— Start —
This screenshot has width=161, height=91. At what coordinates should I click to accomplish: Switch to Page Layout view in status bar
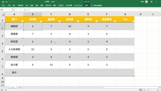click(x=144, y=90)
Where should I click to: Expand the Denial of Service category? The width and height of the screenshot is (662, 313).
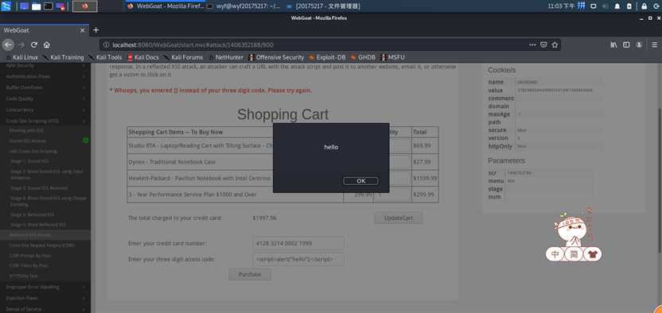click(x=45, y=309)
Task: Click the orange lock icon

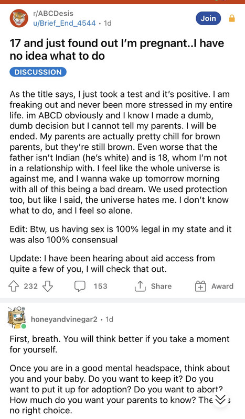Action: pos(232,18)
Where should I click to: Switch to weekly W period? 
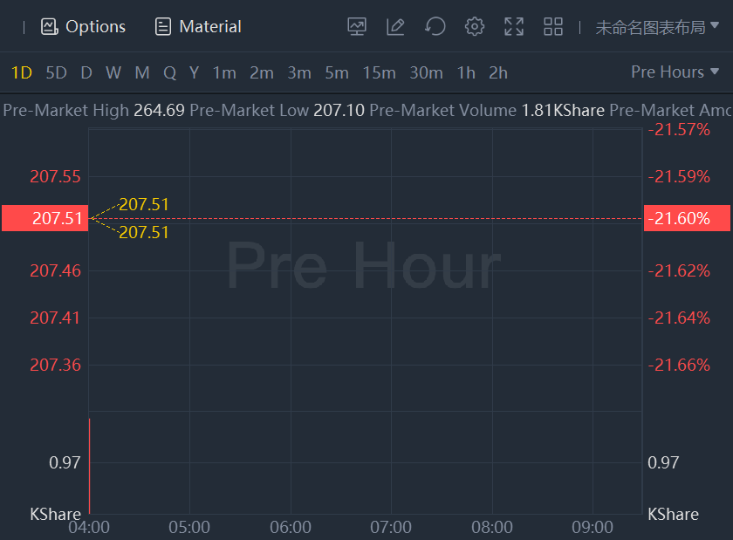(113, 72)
— End —
*WORK REQUIRED*:
Reproduce the text of all four items above verbatim, leaving out the pictures.

*EXERCISE SOLUTION*:
This screenshot has width=161, height=91. At what coordinates should I click to accomplish: Switch to Page Layout view in status bar
click(x=144, y=90)
Where should I click to: Expand the Denial of Service category? The width and height of the screenshot is (662, 313).
click(x=45, y=309)
Task: Click the orange lock icon

Action: pos(232,18)
Where should I click to: Switch to weekly W period? 
(113, 72)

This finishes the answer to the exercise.